#### EXCERPTED PASSAGE
Coalition Argues That the Biden Administration Acted Within Its Statutory Authority by Issuing Debt Relief to Borrowers Affected by the COVID-19 Pandemic
Chicago – Attorney General Kwame Raoul today filed an amicus brief supporting the federal government in two cases before the U.S. Supreme Court concerning the Biden administration’s targeted cancelation of student loan debt to address the continuing effects of the COVID-19 pandemic. In doing so, Raoul joined a coalition of 22 attorneys general in arguing that the debt relief program is lawful and appropriate.
Last year, U.S. Secretary of Education Miguel Cardona announced plans to grant $10,000 in debt relief for borrowers under certain income thresholds, and $20,000 in debt relief to borrowers who met those income thresholds and also received a Pell Grant in college. This debt relief seeks to ensure that borrowers affected by the pandemic do not face catastrophic defaults at the conclusion of a nearly three-year pause in loan repayment obligations.
########
#### DATA EXCERPTS
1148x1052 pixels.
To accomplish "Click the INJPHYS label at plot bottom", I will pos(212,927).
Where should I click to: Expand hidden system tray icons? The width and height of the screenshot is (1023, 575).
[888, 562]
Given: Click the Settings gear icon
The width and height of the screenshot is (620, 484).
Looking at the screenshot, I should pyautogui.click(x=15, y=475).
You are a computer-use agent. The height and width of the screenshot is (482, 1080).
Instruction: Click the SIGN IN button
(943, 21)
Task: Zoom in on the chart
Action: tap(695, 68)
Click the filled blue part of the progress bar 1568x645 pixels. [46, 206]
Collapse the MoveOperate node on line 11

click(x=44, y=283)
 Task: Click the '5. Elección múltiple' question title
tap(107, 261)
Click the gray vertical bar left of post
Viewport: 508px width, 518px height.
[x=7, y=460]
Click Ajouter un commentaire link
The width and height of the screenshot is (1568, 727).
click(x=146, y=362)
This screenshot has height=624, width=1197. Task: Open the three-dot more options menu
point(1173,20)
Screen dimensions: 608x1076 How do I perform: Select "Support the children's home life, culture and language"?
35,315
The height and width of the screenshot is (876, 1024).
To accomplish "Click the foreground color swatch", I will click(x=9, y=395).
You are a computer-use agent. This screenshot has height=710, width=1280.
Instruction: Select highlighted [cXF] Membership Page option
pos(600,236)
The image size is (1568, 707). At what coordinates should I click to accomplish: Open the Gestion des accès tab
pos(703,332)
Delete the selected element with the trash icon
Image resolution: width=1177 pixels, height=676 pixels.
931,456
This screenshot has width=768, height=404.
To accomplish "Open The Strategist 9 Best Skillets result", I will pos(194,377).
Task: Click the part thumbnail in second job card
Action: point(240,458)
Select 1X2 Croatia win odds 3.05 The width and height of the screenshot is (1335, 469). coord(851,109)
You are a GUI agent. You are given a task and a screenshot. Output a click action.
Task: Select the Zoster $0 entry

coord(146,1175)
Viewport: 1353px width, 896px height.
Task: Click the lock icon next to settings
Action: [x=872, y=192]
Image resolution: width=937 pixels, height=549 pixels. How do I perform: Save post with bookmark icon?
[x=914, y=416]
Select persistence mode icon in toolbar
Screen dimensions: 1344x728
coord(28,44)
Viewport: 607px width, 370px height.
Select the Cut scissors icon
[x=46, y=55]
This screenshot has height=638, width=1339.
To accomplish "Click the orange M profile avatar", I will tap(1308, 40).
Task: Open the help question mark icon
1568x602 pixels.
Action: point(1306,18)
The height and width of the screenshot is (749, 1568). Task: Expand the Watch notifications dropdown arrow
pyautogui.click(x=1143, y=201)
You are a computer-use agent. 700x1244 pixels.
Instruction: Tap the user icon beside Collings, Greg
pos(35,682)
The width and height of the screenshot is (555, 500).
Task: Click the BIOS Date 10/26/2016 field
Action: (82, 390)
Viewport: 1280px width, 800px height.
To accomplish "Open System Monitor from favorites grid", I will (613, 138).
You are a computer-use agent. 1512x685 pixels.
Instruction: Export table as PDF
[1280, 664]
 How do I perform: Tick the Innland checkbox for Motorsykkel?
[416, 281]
########
EXERCISE DETAILS: Can you output the passage in the student loan debt relief press release above from "Coalition Argues That" up to and including "lawful and appropriate.", copied word for word?

SOLUTION FOR THIS EXERCISE:
Coalition Argues That the Biden Administration Acted Within Its Statutory Authority by Issuing Debt Relief to Borrowers Affected by the COVID-19 Pandemic
Chicago – Attorney General Kwame Raoul today filed an amicus brief supporting the federal government in two cases before the U.S. Supreme Court concerning the Biden administration’s targeted cancelation of student loan debt to address the continuing effects of the COVID-19 pandemic. In doing so, Raoul joined a coalition of 22 attorneys general in arguing that the debt relief program is lawful and appropriate.